MULTI-STAKEHOLDER APPROACH TO CREATING DIGITAL JOBS

By Jocelle Batapa-Sigue

Submitted for the Design Thinking For Innovation Course

University of Virginia

Darden School of Business

July 8, 2019

  • CHALLENGE:  Information and communications technology (ICT) have transformed economies all over the world. As early as the seventies, the Philippines business ecosystems road the wave of opportunities that came with the ICT. Government pave the way for stronger telecommunications infrastructure by dismantling the long – standing monopoly and opened the telecommunications industry to other players. ICT allowed businesses to transcend locational challenges such as need for innovation, high cost of labor and utilities, lack of quality or available workforce, political and social risks and many other challenges.  ICT allowed companies to avail of services and products outside of its business structure, commonly known as outsourcing, and today most comprehensively referred to as global services.

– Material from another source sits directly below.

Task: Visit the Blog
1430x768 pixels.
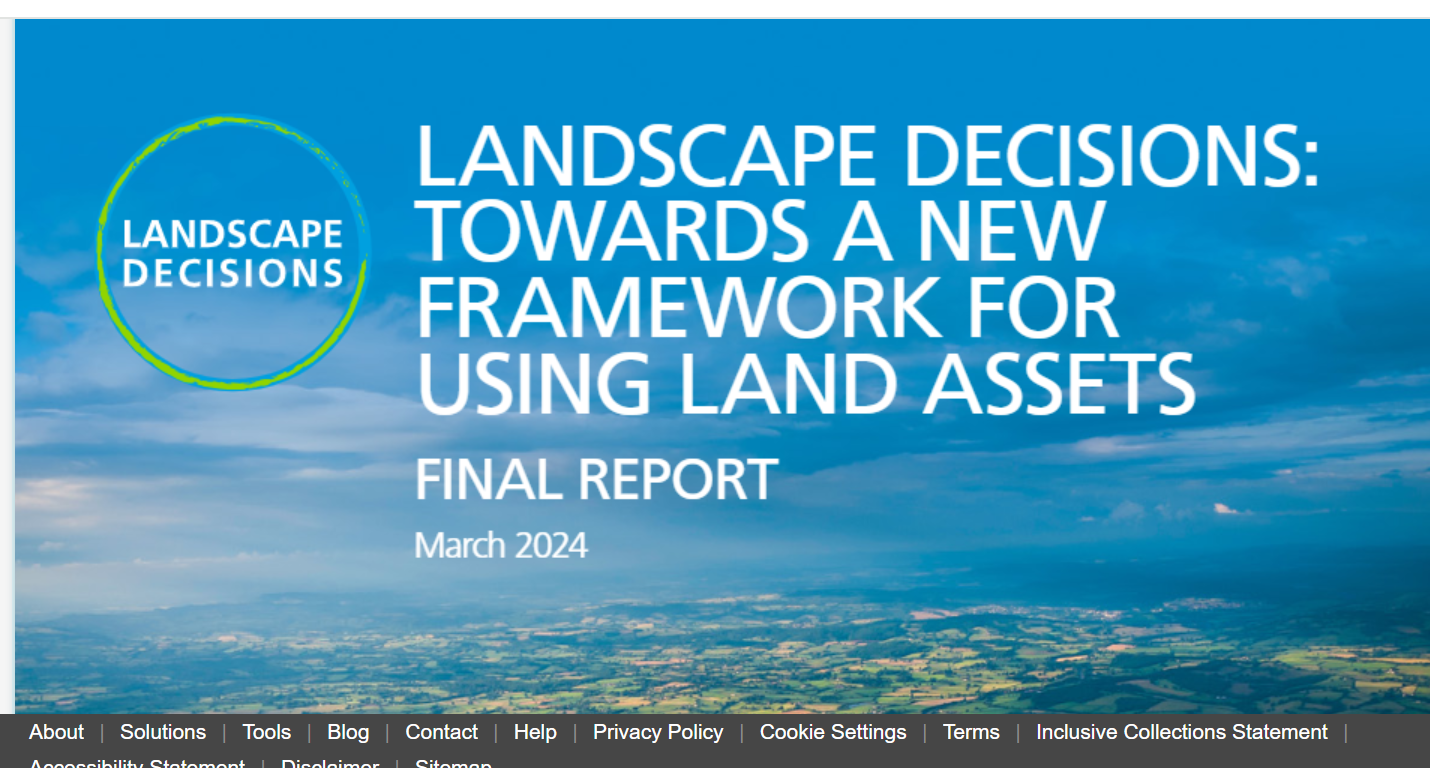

As the Philippines moved further in creating jobs and opportunities in the ICT industry, the pattern became apparent – that these investments were only concentrated in the metropolis, particularly in Metro Manila, and not in the outlying provinces of the country.  

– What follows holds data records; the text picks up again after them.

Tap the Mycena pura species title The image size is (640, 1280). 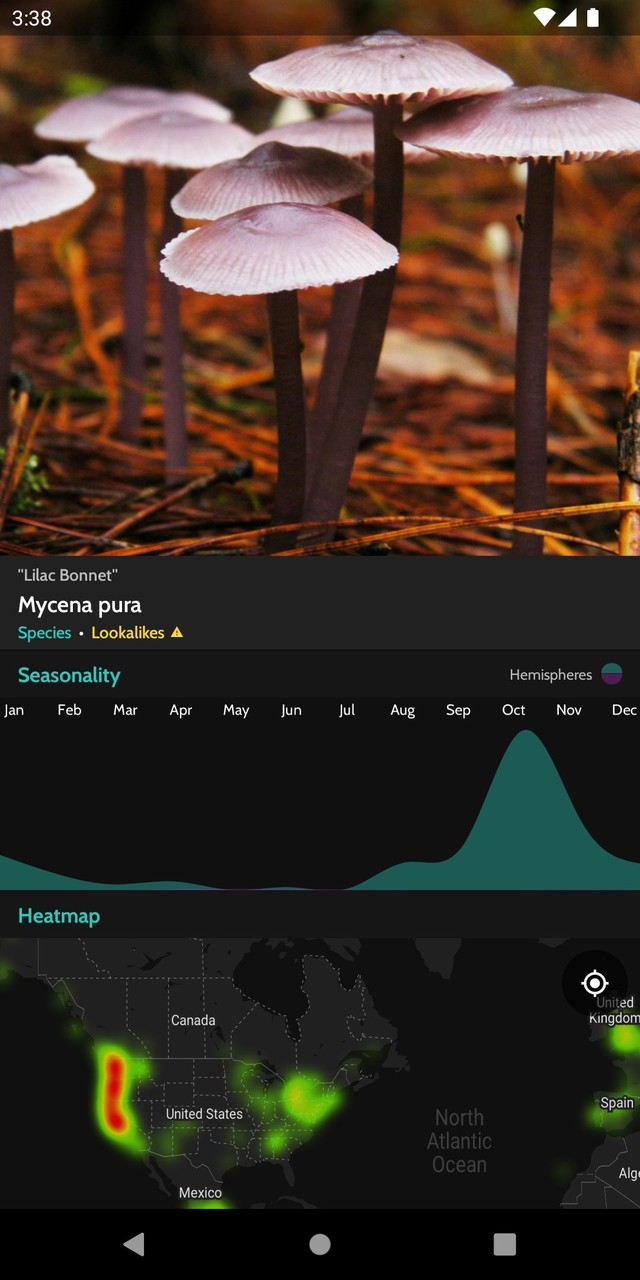(80, 605)
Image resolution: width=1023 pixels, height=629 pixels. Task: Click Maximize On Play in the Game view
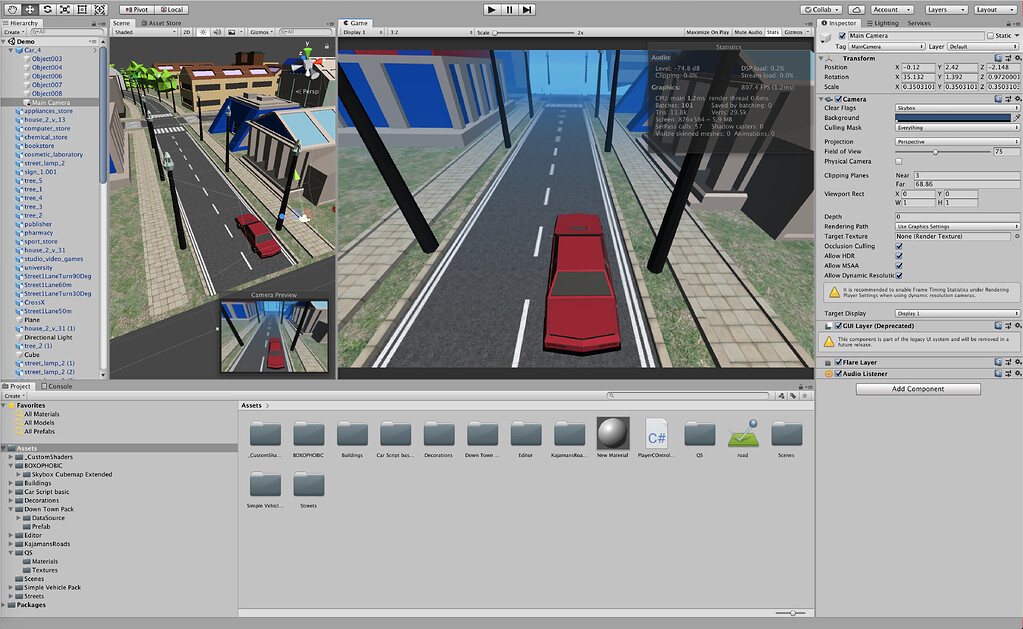coord(707,31)
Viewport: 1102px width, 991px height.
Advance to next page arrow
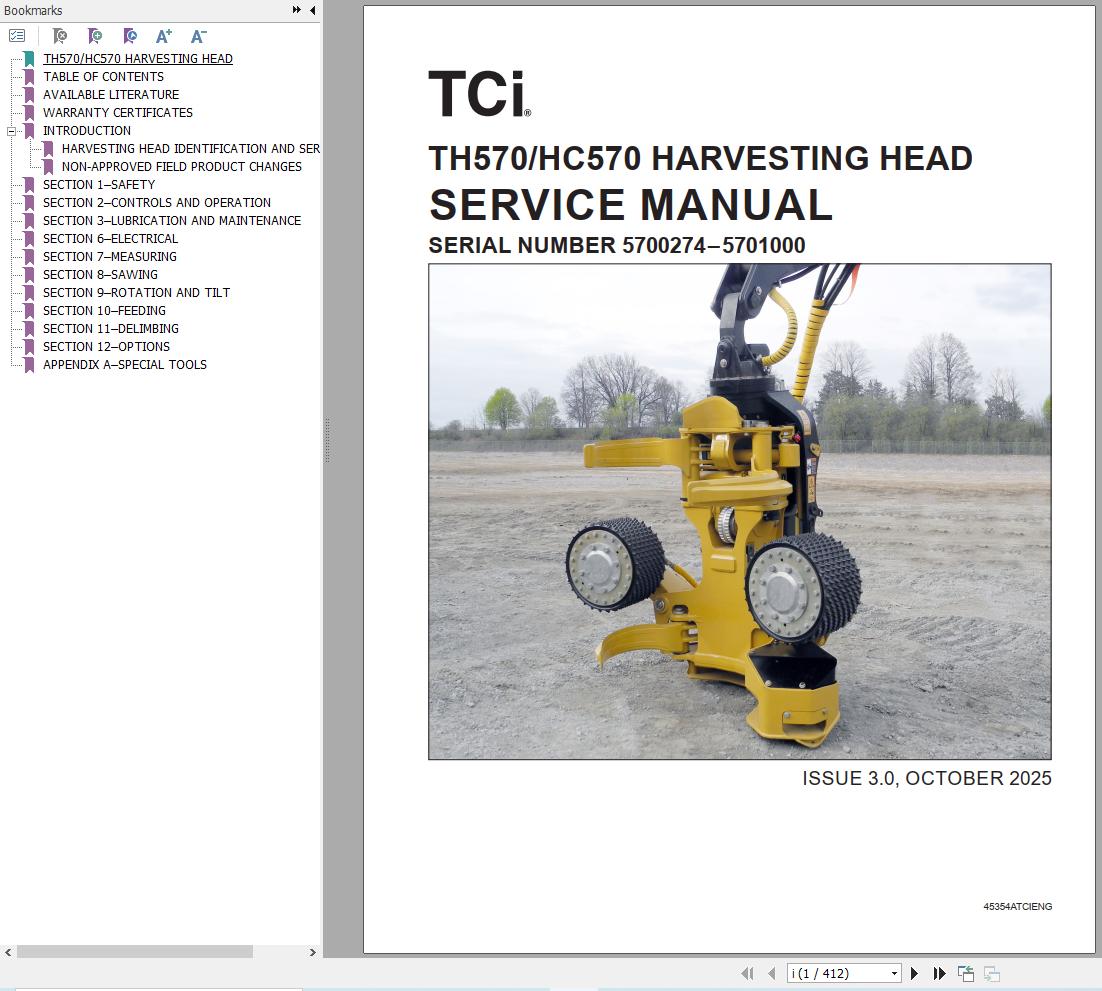point(914,972)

The challenge for me along with all the stakeholders in different cities is to improve the socio-economic conditions of the countryside where unemployment rate is very high, taking advantage of the growing number of jobs in the ICT industry.  These issues have not been effectively addressed since the Philippines undertook an aggressive campaign to attract foreign investors in the ICT industry since 2004, yet stakeholders in the countryside, mainly cities outside of Metro Manila began to develop strategies to attract foreign investments.

ICT investment promotions had been concentrated in metropolitan cities, and leaving the countryside to piece-meal strategies that do not consistently give them sustainable programs to conduct foreign trade mission and investment promotions. Selected cities, from time to time, are invited to join trade mission but on a case-to-case basis. No concerted efforts have been devoted to developing countryside investment packages design to attract foreign investors to locate outside of Metropolitan cities.

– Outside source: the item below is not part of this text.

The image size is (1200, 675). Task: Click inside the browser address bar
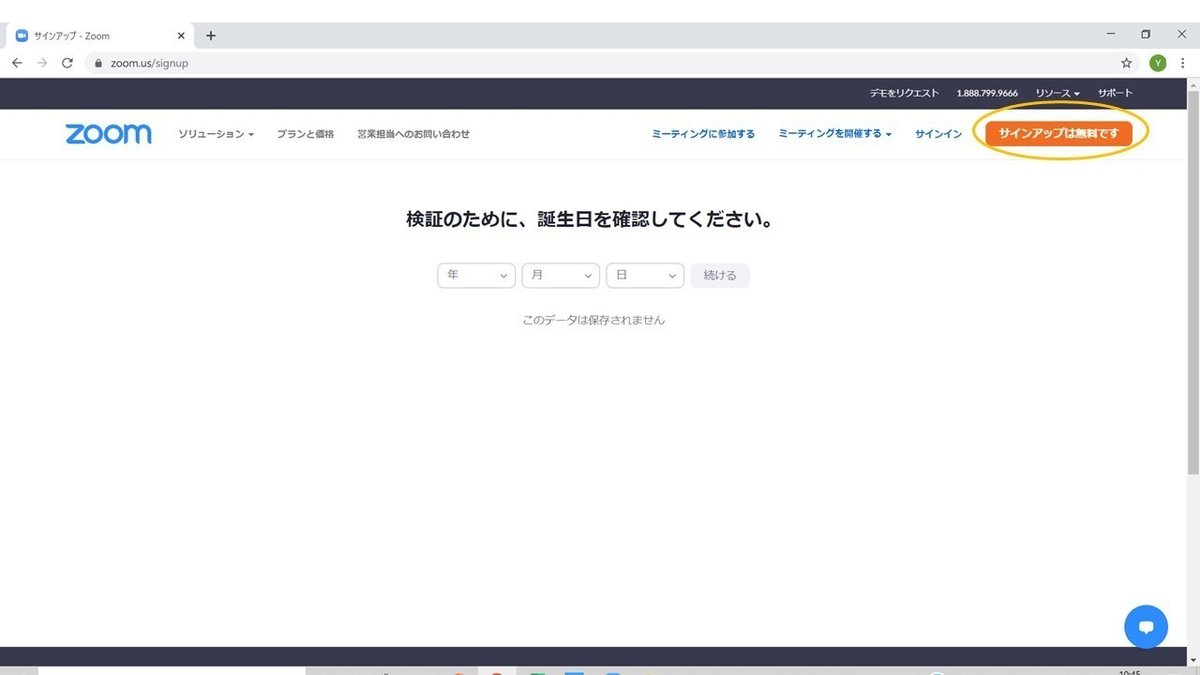click(300, 62)
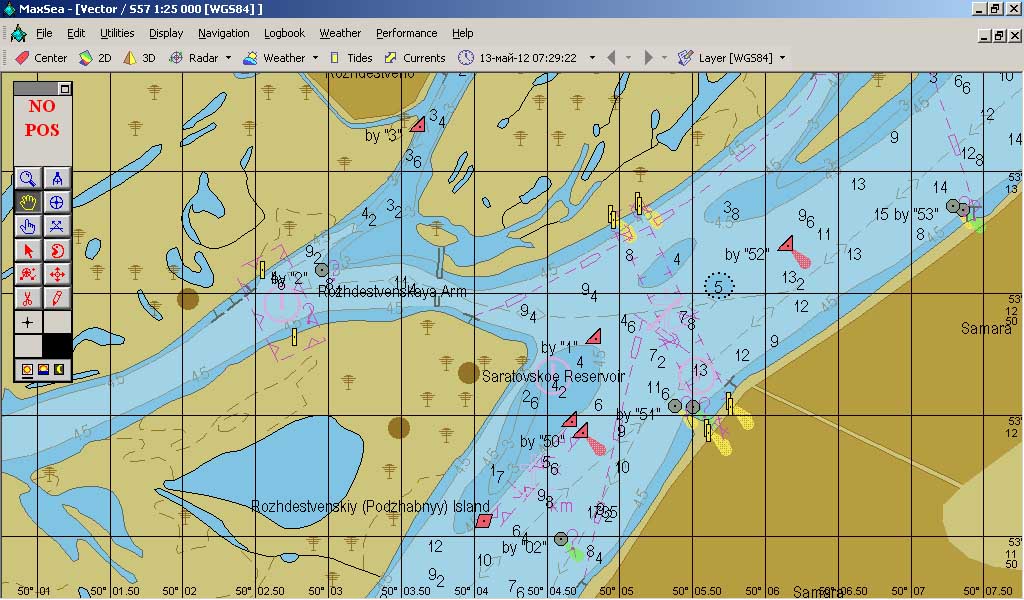The height and width of the screenshot is (600, 1024).
Task: Click the pointing finger tool
Action: (28, 226)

Seventy percent of the Filipino populace reside outside of Metro Manila hence the need to address the challenge of for attracting jobs and investments in the countryside.

  • SELECTION: To address the challenge of creating jobs and investments in the countryside, I had to gather all the stakeholders to make it happen. I used visualization as tool to create a platform for the vision to be achieved.

There has to be a set of key drivers to push the vision to reality and stakeholders must visualize their respective roles in the whole picture.

As a first step, various stakeholders were gathered based on their respective mandates to understand the general ICT roadmap of the Philippines which details the vision and initiatives needed in order to achieve these goals.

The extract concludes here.